New York's long-arm statute allows for specific jurisdiction over non-domiciliaries and provides that a court may exercise personal jurisdiction over any non-domiciliary who in person or through an agent transacted business within the state and the claim asserted arose from that business activity. See Millennium Products Group, LLC v. World Class Freight, Inc., No. 2:17-cv-169 (DRH) (AYS), 2018 WL 1247384, at 2 (E.D.N.Y. Mar. 9, 2018). It is Defendant's position that he was a California resident, and that he did not transact any business within New York inasmuch as he conducted the negotiations and signed the SBA Loan and the AR Loan Agreements from California, and made payments for them from California. See Def.'s Mot., Mem. of Law at 9.
Defendant is incorrect in invoking New York's long-arm statute. “Under New York law, by entering into an agreement with a forum-selection clause, a party specifically consents to personal jurisdiction in New York courts, and waives any basis to dispute New York's jurisdiction.” Saye v. First Specialty Ins. Co., No. 14 Civ. 5946 (JG) (LB), 2015 WL 1737949, at 5 (E.D.N.Y. Apr. 16, 2015). It is well-established that a valid and enforceable forum selection clause obviates the need to analyze personal jurisdiction under New York law or due process under federal constitutional requirements. Id.; Gramercy Advisors, LLC v. Coe, No. 13 Civ. 9069 (VEC), 2014 WL 4197370, at *2 (S.D.N.Y. Aug. 25, 2014) (“A valid and enforceable forum selection clause confers personal jurisdiction consistent with New York's long-arm and constitutional due process requirements.”); LaRoss Partners, LLC v. Contact 911 Inc., 874 F.Supp.2d 147, 152-53 (E.D.N.Y. 2012) (same); Koninklijke Philips Elec. v. Digital Works, 358 F.Supp.2d 328, 333 (S.D.N.Y. 2005) (“A valid forum selection clause establishes sufficient contacts with New York for purposes of jurisdiction and venue.”) (collecting cases). “Parties can consent to personal jurisdiction through forum-selection clauses in contractual agreements.” D.H. Blair & Co. v. Gottdiener, 462 F.3d 95, 103 (2d Cir. 2006) (citing Nat'l Equip. Rental, Ltd. v. Szukhent, 375 U.S. 311, 315-16 (1964)).

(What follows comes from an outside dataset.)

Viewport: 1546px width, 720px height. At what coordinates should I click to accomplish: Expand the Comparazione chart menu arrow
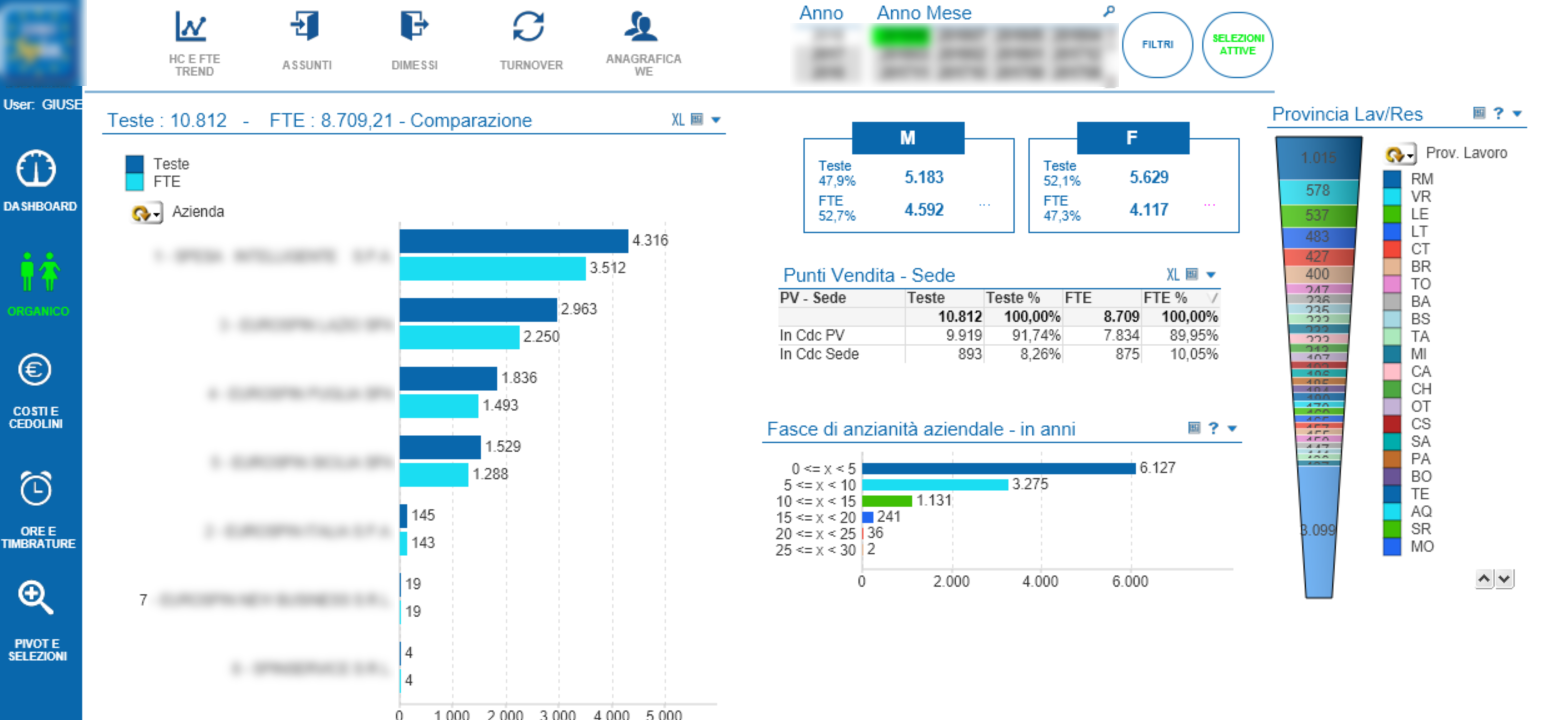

Forum selection clauses play a crucial role in ensuring predictability in contract formation and there is a strong presumption in favor of upholding the enforceability of forum selection clauses. See, e.g., Atl. Marine Constr. Co., Inc. v. U.S. Dist. Ct. for the W. Dist. of Tx., 571 U.S. 49, 63-64 (2013) (holding that courts should enforce valid forum selection clauses, bargained for by the parties, to protect their legitimate expectations and serve the interest of justice); Yakin v. Tyler Hill Corp., 566 F.3d 72, 76 (2d Cir. 2009) (noting that, in the Second Circuit, forum selection clauses are viewed as “prima facie valid”); Bluefire Wireless, Inc. v. Cloud9 Mobile Commc'ns, Ltd., No. 09 Civ. 7268, 2009 WL 4907060, at 3 (S.D.N.Y. Dec. 21, 2009) (“The Second Circuit has endorsed an expansive reading of the scope of forum selection clauses, in keeping with the policy favoring their use.”) (citations omitted).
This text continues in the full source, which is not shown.